Daylight saving time starts on Sunday night. The clock will move to 03:00 by 02:00, so the night will be one hour shorter. In transport, the transition will be reflected in the fact that the night train will be one hour late. Daylight saving time will apply for the next seven months. On the last day of October, Central European Standard Time, mistakenly referred to as winter, returns.
In summer time, the time given by each time zone is not used, but the time used is usually shifted forward one hour. This also means that the actual sunrise and sunset times and daylight hours will shift. Instead around 12:00, the Sun will cross the local meridian during the summer until around 13:00.
The purpose of introducing daylight saving time was originally to save electricity, which would otherwise be needed for night lighting, but according to energy experts, the time change didn’t bring much electricity savings. According to some experts, the change in time has a negative effect on human health and psyche.

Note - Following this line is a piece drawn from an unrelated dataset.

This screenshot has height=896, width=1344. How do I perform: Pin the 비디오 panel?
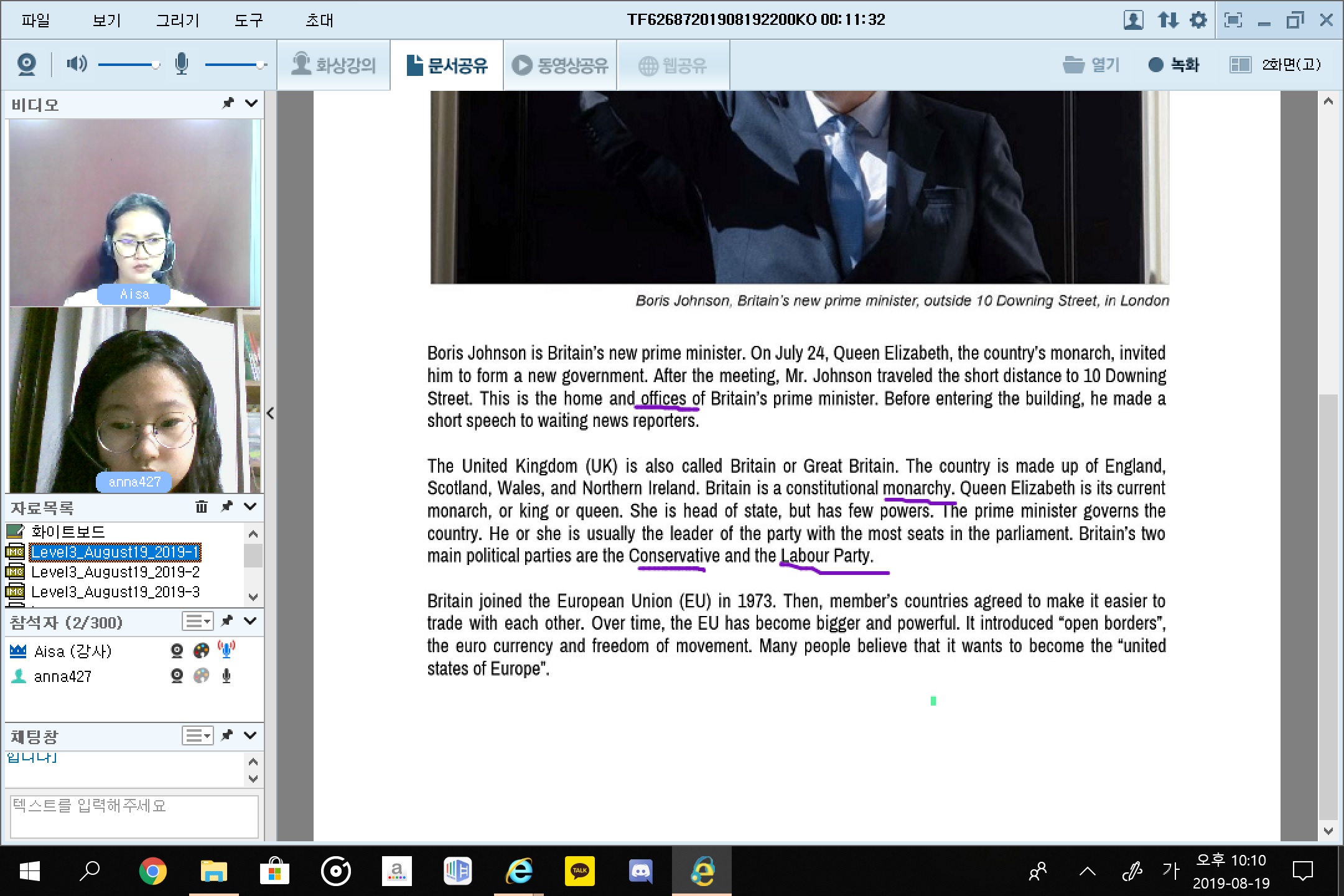click(228, 103)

In 2018, the European Commission proposed removing the time change, but left it up to member states to agree on which time would apply throughout the year. That didn’t work, so the Czech government approved regulations in September last year, according to which times will change in subsequent years as well.
Daylight saving time was first introduced on Czech soil in 1915 and 1916. It reappeared during the Second World War in 1940 and lasted until 1949. Czechs started advancing their clocks a third time during the energy crisis of the late 1970s. Until the mid-1990s, daylight saving lasted half the year in the Czech Republic. Since 1996, the country has joined EU customs and the hiatus lasts seven months.